Who owns your company’s debt? For many entrepreneurs this may be a surprising question. It’s natural to assume that when you agree a debt facility, typically with your high street bank, you will continue to deal with the same lender throughout the life of the loan. You will probably also assume that the bank’s approach and requirements will remain consistent. A decade ago, that would probably have been true; but now it is becoming an increasingly unreliable assumption. And the implications for your business could be significant if not alarming.
The odds have never been higher that during the lifetime of your loan, the ownership of your debt will change hands. The European market for ‘traded corporate debt’ has seen an upsurge over the last decade and demand is still rising. The direction of trading is largely one-way – from the hands of traditional players such as banks and pension funds to institutions such as hedge funds, whose investors are far more aggressive in their pursuit of value than the banks they replace. Frequently their ultimate interest can be ‘loan to own’ – seeking to gain control of a business, using the ownership of debt to force a stressed business to either transact or swap debt for equity.
A decade ago, when the traded debt upsurge started in London and became established in Europe, only debt from larger corporates was normally traded. But as the market has grown, demand has also expanded – fuelled more recently by a high volume of capital thirsty for investment and low interest rates on conventional investment. According to Standard and Poor’s Leverage Commentary, in 2000 hedge funds accounted for just 6.75 per cent of the leverage European Loan Market; they now represent 35 per cent. It’s now not unusual for debt of any middle market company to be traded, and the ‘threshold’ is likely to continue to drop. There is so much liquidity at the moment that most investors of non par debt (i.e. debt traded at below the nominal value) say there is not enough opportunity to meet their needs.
To put this into perspective, debt trading is unlikely to impact on a middle market company which is consistently able to meet or beat its planned targets and doesn’t breach the covenants which will normally form part of its borrowing agreement (to maintain ratios like leverage, net asset value and liquidity).

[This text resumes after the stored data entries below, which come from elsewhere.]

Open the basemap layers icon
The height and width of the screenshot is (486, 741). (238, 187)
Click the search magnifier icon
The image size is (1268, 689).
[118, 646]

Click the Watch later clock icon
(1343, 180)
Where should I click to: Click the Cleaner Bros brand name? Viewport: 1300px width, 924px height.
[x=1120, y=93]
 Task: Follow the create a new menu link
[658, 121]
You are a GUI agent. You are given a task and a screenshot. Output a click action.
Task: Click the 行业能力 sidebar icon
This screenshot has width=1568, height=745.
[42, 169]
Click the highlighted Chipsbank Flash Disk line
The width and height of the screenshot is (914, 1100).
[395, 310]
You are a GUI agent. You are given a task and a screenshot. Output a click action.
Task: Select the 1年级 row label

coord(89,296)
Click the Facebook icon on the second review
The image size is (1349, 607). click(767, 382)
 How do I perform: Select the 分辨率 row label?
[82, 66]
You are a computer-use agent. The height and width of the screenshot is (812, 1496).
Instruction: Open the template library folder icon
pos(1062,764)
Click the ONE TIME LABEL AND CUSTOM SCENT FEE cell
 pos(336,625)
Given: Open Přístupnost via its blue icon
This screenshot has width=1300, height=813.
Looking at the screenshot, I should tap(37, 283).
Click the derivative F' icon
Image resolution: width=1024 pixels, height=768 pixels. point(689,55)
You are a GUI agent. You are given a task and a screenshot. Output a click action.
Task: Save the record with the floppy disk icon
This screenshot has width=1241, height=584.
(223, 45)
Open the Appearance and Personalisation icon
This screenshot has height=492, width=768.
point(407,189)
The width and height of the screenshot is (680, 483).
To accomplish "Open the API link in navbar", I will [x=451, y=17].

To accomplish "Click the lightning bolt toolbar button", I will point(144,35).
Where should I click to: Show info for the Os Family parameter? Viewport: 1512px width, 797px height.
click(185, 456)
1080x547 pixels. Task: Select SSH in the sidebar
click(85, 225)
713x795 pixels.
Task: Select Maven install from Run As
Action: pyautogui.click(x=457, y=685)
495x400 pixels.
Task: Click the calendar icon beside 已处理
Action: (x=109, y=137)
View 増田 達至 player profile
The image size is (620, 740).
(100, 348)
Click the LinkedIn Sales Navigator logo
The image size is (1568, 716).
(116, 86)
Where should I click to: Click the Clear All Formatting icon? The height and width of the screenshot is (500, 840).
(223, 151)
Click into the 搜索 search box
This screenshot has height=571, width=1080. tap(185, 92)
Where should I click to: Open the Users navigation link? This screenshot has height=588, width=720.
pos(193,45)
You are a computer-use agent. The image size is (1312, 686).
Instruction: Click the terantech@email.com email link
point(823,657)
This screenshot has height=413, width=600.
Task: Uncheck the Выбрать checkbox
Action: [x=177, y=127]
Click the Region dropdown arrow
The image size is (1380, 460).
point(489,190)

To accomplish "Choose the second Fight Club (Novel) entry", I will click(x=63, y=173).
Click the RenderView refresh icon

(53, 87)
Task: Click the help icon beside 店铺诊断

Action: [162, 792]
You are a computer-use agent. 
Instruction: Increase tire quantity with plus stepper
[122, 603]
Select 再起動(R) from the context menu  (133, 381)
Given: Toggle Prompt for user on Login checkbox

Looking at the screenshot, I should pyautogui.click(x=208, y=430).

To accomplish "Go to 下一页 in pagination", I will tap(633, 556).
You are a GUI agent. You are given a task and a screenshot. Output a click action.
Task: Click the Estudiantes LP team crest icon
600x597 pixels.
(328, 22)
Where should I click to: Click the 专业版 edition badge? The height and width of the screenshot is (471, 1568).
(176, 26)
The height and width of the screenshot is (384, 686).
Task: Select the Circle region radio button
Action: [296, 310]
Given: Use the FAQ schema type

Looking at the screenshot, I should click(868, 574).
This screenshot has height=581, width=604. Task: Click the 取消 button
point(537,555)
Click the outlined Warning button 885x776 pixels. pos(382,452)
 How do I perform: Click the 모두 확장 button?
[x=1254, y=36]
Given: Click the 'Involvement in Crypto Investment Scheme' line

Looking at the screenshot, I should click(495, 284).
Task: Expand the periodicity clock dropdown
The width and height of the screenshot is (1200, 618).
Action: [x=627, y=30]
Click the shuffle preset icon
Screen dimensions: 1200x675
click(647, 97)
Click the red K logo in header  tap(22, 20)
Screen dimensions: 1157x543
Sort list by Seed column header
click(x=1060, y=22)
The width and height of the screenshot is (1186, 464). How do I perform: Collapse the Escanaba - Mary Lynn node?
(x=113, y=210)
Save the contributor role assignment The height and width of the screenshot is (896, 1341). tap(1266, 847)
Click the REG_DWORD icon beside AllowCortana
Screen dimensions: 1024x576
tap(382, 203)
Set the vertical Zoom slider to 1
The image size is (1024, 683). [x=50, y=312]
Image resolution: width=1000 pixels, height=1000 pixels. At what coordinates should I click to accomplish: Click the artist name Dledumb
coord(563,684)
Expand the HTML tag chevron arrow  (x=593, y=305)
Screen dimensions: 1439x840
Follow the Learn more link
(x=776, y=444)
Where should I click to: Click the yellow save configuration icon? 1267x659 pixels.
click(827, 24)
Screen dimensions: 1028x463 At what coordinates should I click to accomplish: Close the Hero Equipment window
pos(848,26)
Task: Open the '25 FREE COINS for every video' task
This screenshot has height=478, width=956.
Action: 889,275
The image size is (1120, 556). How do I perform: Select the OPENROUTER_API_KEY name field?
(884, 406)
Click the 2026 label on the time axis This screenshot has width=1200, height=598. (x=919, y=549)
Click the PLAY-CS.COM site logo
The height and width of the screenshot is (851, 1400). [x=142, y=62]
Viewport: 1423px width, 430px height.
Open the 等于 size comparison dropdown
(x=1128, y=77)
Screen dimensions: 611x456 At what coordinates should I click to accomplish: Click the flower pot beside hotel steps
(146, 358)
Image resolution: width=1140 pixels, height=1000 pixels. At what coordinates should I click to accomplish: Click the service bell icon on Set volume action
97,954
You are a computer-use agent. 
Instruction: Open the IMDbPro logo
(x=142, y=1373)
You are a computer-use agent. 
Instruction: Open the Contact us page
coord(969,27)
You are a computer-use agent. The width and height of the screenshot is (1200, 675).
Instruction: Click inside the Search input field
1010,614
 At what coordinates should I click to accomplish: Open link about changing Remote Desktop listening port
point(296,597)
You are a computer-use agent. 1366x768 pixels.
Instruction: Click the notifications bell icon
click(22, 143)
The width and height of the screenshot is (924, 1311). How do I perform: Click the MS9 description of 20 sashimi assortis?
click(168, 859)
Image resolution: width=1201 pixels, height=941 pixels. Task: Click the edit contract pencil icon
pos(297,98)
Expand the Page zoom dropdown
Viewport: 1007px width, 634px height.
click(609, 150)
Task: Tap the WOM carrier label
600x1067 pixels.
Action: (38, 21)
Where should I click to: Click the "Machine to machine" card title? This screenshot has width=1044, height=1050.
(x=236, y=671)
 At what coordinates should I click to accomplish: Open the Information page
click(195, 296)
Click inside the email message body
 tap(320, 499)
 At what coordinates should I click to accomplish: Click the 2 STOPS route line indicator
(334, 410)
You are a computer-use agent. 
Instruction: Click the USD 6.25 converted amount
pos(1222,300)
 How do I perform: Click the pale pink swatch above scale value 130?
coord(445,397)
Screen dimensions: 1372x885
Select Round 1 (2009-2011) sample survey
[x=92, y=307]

But should there be a ‘blip’ in the performance of your business or deviation from the initial plans you may find the situation changes quite quickly. The previous regime of visits from the bank’s relationship banker, keen to support your growth with more and more innovative banking products and services, may be replaced by an altogether keener interest, often from a different level of the bank where the debt on the bank’s balance sheet is actually managed.
What you may not see, unless your lending agreement contains a right for you to veto a transferee, is the bank looking to ‘lighten up’ on the debt, either by trading it or by passing on the ‘economic interest’, a process known to bankers as sub-participation.
A bank’s approach to stressed situations is usually supportive and seeks to maintain a good relationship with the corporate whilst protecting value for all the stakeholders. However, it is at this point that who owns your debt can be a very important question. Most banks are likely to consider trading or be approached by a debt trader to sell the debt of a customer that is ‘stressed’ – so that targets are missed or covenants broken. An analyst at Fitch Ratings estimates that hedge funds now own 50-60 per cent of the debt in stressed companies.